課題一覧:
1. 本文抜粋の「昨日ステンレスの杖が届いた杖ですが」で始まる段落を、主な事実を残して箇条書きに縮めてもらえますか?
2. 本文抜粋のうち、「ステンレス杖(じょう)の使用感」を含む語句で始まり「鍛えた感が半端なくあります。」で終わる部分を、一字一句変えずに出力してください。

***** 本文抜粋 *****

皆さん、お元気ですが? 僕はメチャ元気です!

昨日も記事に書きましたが、注文していたステンレス杖がとどきました。何か新しいものが届くとワクワクするものです。

今回はステンレス杖の使用感や目的など書いてみようと思います。

 


ステンレス杖(じょう)の使用感

 

昨日ステンレスの杖が届いた杖ですが、長さ128センチ、直径2.5センチで、ほぼ一般に入手できる木の杖と同じ寸法です。ただし重量は5キロあります。

5キロというとかなり軽いように思われますが、初めての人にとっては、振り回すと分かりますがかなりキツイです。

私の師である井口師範は「合気道は鉄杖を振って体を鍛える。翁先生も鉄杖で体を鍛えられていて、昔は鉄杖を常に持って出かけられたと言っておられた」と言われていました。

それぐらい鉄杖は合気道の身体作りには大切ということです。今までは、僕は約3キロの鉄の棒を使っていたのですが5キロだとかなり重量感があり、やったあと鍛えた感が半端なくあります。

さらに、通常の鉄杖だとエッジがむき出しになっているので、ケガに対して非常に危険感を感じました。

僕が初めて鉄杖を持ったとき、かなりの恐怖を感じ、鉄板が入っている安全靴を履いて稽古したものでした。

しかし、両端にゴムがかぶせられているためか、素足で振り回しても何故か安心感があり、鉄杖を振っていたころに比べそれほど恐怖が感じられませんでした。

本当に購入してよかったと思いました。

 


ステンレス杖が大好評

 

昨日の技の研究会での稽古に参加者は、ステンレス杖に興味津々の様子でした。

当初ステンレス杖に興味がなかった人までが、実際に手に持つと急に欲しくなったのか、あるいは注文したつもりだったのか、人数を確認して注文したはずの杖が一瞬でなくなってしまいました。

今回来ていない人の分がたりません。

しかも、人数だけ調べたので、誰が注文していなかったのかかわからず、また、再度注文する必要がでてきました。

確かに、この杖を見ると僕でもすぐに欲しくなったと思います。

千円やそこらのものではありませんので、少し金額的に高いものですので、別に今は無くてもいいかと思った人も、急にほしくなったようで、思った以上に非常に大好評でした。


鉄杖の使い方の指導

 

今回の稽古に参加している会員の様子を見ていると会員全員がステンレス杖に興味津々でいろいろと振ったり、突いたり試したりしている状況でした。

それで、ステンレス杖に興味が向かっているこの状況で、別の稽古をしても身に入らないだろうと考え、急きょ鉄杖の使い方の指導をいたしました。

井口師範によると、鉄杖は腕力強化に使う目的ではなく、重いものを軽く扱える身体を養成するのが大きな目的ということです。

そのためには、重いものを軽く使う技術を指導する必要がありますのでその方法を説明しました。

***** データ抜粋 *****

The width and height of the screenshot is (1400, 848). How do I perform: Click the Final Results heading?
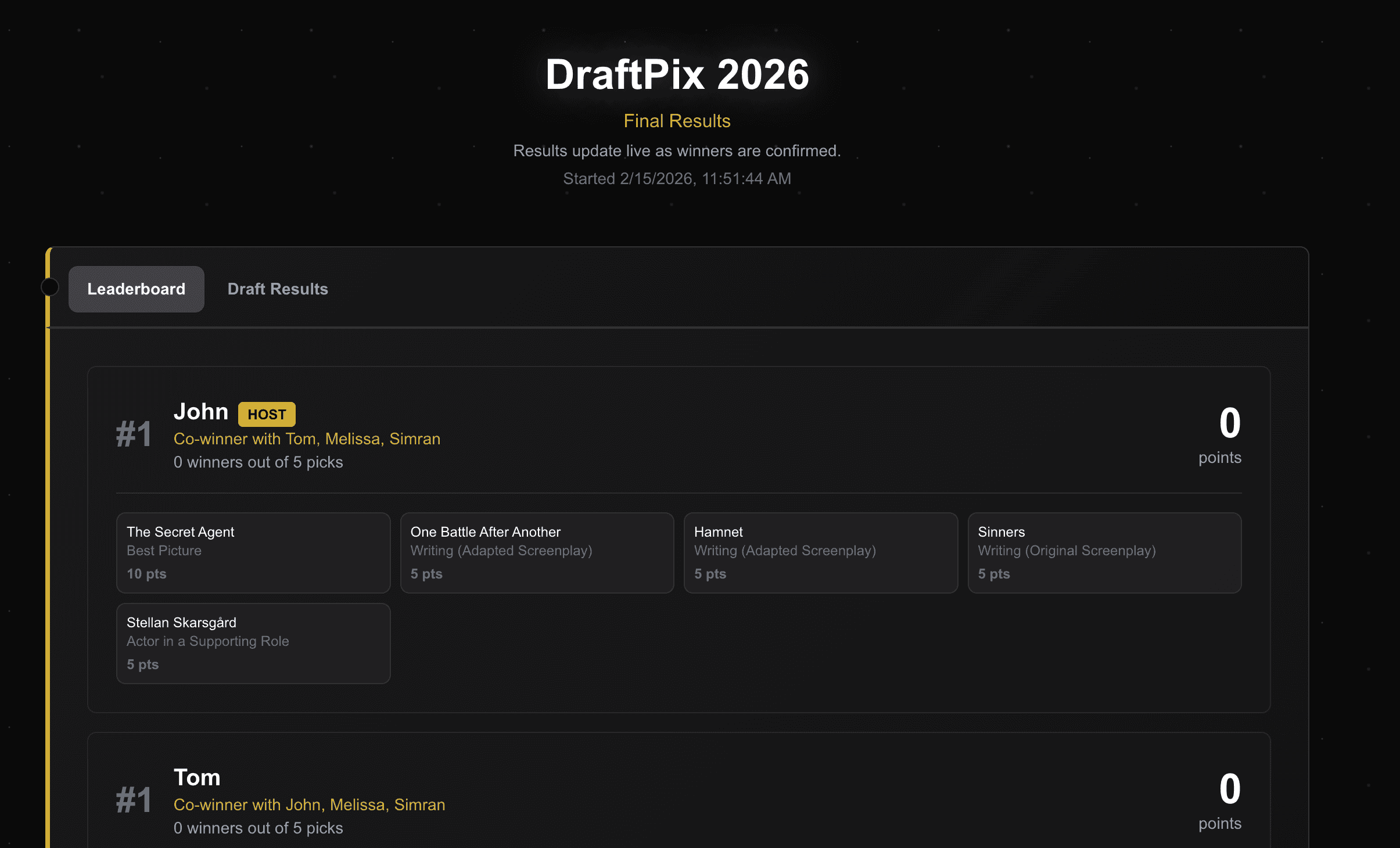click(x=677, y=121)
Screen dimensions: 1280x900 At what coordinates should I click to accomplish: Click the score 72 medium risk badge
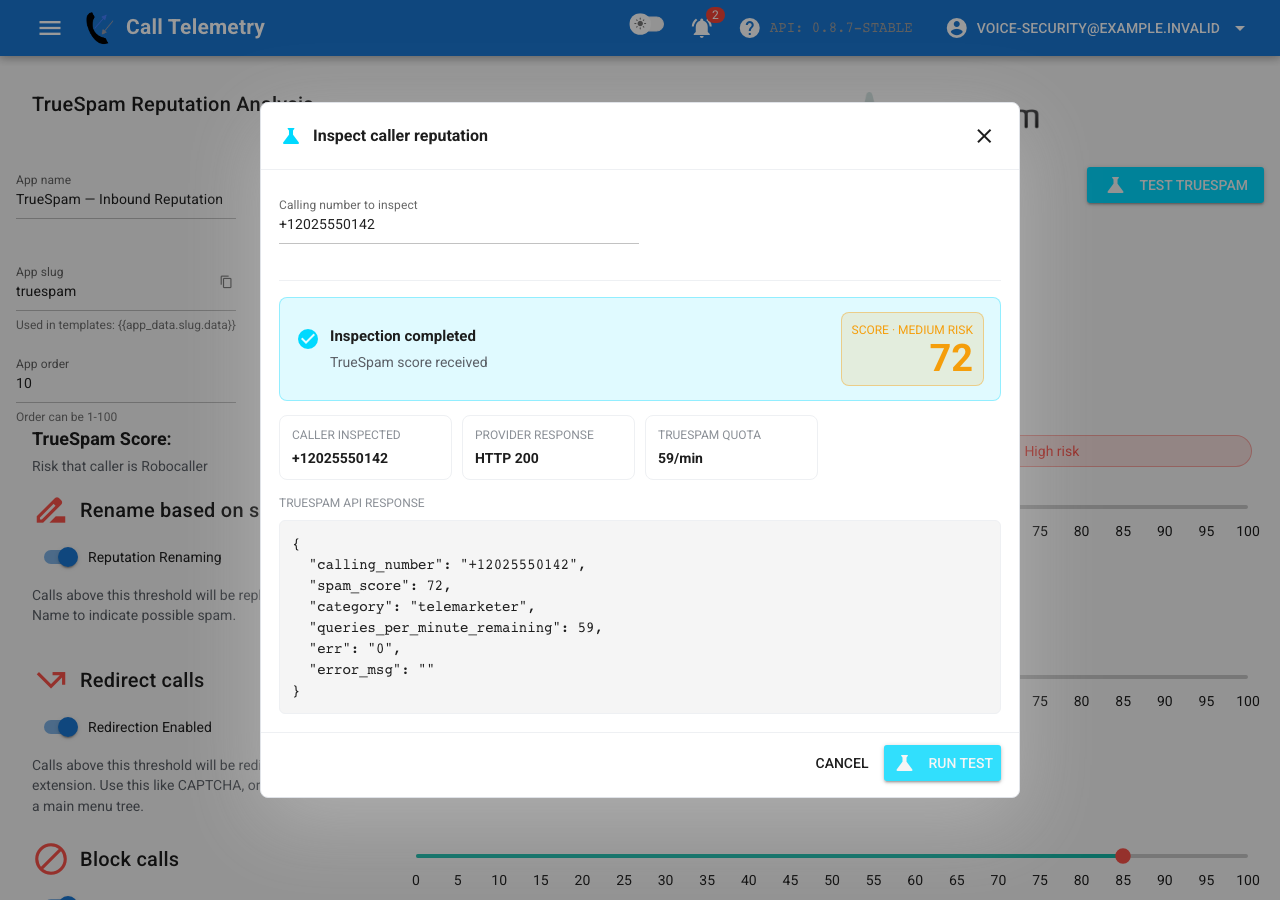tap(912, 349)
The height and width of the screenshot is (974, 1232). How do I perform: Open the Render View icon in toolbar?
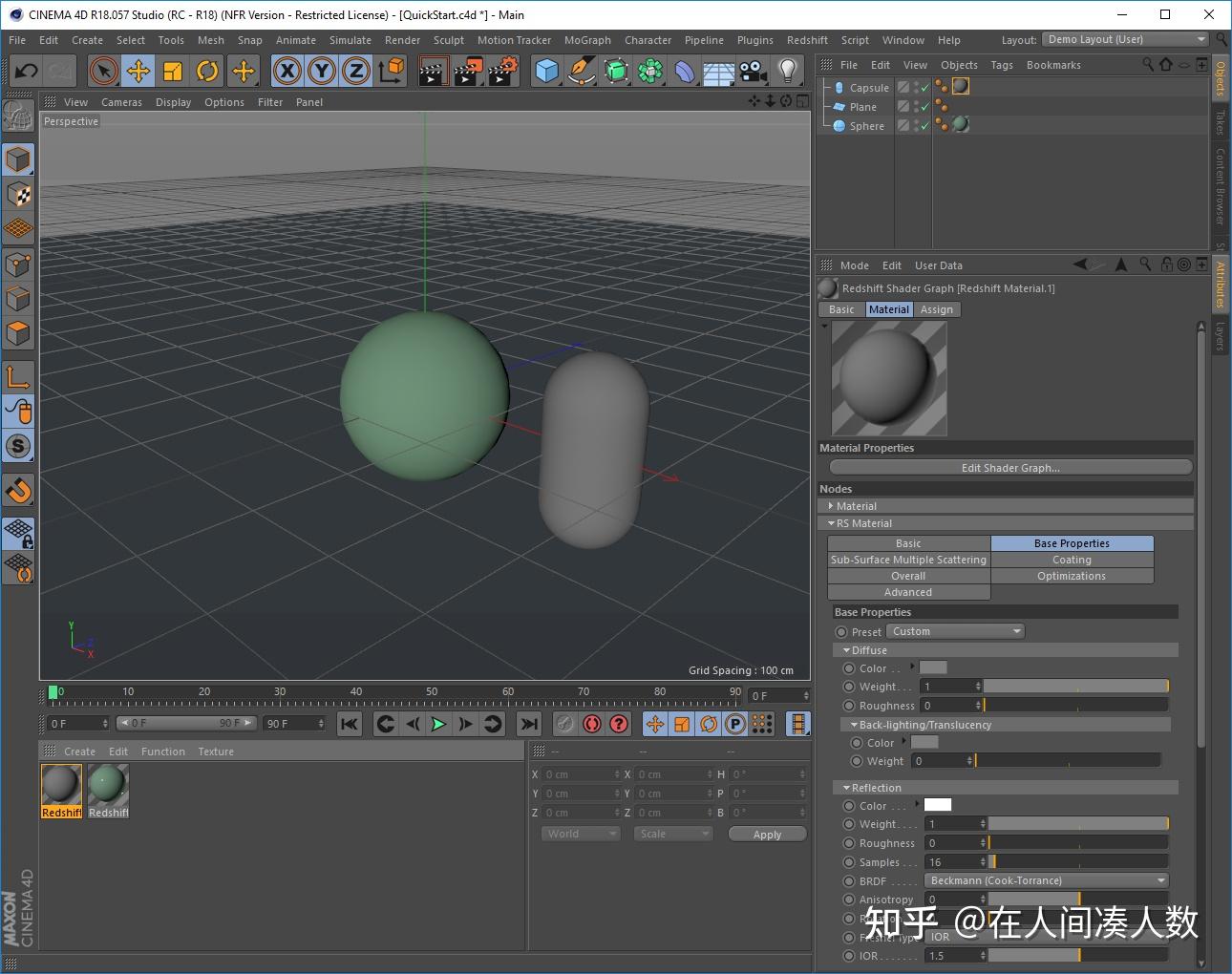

*****

各課題の解答:
1.
- ステンレスの杖が昨日届いた
- 長さ:128センチ
- 直径:2.5センチ
- 寸法は一般に入手できる木の杖とほぼ同じ
- 重量:5キロ

2.
ステンレス杖(じょう)の使用感

 

昨日ステンレスの杖が届いた杖ですが、長さ128センチ、直径2.5センチで、ほぼ一般に入手できる木の杖と同じ寸法です。ただし重量は5キロあります。

5キロというとかなり軽いように思われますが、初めての人にとっては、振り回すと分かりますがかなりキツイです。

私の師である井口師範は「合気道は鉄杖を振って体を鍛える。翁先生も鉄杖で体を鍛えられていて、昔は鉄杖を常に持って出かけられたと言っておられた」と言われていました。

それぐらい鉄杖は合気道の身体作りには大切ということです。今までは、僕は約3キロの鉄の棒を使っていたのですが5キロだとかなり重量感があり、やったあと鍛えた感が半端なくあります。